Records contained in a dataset
....
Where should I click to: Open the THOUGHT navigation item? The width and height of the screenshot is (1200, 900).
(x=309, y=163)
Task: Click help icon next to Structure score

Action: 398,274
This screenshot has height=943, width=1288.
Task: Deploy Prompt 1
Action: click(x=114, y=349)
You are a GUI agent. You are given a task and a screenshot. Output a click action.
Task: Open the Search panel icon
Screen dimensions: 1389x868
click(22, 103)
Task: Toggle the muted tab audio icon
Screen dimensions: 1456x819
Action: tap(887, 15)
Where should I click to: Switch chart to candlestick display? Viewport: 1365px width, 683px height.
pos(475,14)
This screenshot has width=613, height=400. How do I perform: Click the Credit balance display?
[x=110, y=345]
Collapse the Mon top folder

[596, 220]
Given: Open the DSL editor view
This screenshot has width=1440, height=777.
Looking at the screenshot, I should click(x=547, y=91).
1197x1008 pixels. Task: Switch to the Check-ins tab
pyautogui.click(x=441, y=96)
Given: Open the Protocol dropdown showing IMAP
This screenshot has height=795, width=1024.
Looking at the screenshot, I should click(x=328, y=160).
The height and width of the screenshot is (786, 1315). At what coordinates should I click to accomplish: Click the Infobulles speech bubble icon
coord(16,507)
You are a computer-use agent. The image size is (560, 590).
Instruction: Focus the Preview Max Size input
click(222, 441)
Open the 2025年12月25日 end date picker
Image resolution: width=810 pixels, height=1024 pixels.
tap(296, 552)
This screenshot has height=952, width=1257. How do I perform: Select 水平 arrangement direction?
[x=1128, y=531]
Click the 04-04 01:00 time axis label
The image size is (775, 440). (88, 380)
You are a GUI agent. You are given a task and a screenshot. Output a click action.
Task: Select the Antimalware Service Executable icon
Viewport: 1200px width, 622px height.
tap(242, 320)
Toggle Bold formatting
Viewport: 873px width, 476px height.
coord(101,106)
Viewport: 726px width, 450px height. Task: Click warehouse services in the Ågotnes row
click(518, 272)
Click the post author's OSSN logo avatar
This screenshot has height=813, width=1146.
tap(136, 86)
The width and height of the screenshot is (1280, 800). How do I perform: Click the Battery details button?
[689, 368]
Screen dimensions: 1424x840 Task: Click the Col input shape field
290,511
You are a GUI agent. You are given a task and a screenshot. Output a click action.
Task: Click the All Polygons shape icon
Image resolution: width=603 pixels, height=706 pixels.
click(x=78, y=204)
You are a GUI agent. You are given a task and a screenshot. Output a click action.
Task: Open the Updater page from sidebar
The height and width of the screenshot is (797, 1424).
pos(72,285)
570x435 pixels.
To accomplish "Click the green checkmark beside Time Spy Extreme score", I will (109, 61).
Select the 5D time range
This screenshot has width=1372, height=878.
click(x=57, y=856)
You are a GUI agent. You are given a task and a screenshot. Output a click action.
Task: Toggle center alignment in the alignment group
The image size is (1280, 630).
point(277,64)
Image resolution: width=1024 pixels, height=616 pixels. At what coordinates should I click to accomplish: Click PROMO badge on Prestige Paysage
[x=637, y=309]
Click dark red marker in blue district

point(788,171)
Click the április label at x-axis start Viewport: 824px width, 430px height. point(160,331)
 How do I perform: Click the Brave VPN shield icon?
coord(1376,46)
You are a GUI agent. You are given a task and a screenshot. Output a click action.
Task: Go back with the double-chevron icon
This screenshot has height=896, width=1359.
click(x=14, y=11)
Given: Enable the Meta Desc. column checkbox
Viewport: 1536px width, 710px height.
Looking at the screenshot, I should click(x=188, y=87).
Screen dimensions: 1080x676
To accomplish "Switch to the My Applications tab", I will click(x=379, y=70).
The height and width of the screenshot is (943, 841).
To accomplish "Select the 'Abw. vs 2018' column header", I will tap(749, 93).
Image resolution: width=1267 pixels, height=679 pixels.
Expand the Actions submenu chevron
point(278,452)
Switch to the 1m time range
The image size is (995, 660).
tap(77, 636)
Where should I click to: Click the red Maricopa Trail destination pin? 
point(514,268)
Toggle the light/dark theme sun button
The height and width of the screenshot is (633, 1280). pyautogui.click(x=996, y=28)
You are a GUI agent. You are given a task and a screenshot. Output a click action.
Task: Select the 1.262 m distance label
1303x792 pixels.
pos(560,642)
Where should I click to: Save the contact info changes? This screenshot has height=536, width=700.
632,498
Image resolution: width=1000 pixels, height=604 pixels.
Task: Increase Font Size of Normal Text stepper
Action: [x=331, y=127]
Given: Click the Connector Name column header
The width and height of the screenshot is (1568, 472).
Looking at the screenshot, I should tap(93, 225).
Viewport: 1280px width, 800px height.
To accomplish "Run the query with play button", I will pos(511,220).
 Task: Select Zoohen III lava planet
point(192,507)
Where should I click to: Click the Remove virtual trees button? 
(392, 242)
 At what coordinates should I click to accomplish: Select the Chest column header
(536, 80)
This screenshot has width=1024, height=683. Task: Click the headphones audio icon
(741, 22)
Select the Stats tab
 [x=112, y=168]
....
ABOUT THIS TASK: Retrieve each line of the data in which the word "with" can be found.

RESULT OF THE TASK:
Task: Go back with the double-chevron icon
To accomplish "Run the query with play button", I will pos(511,220).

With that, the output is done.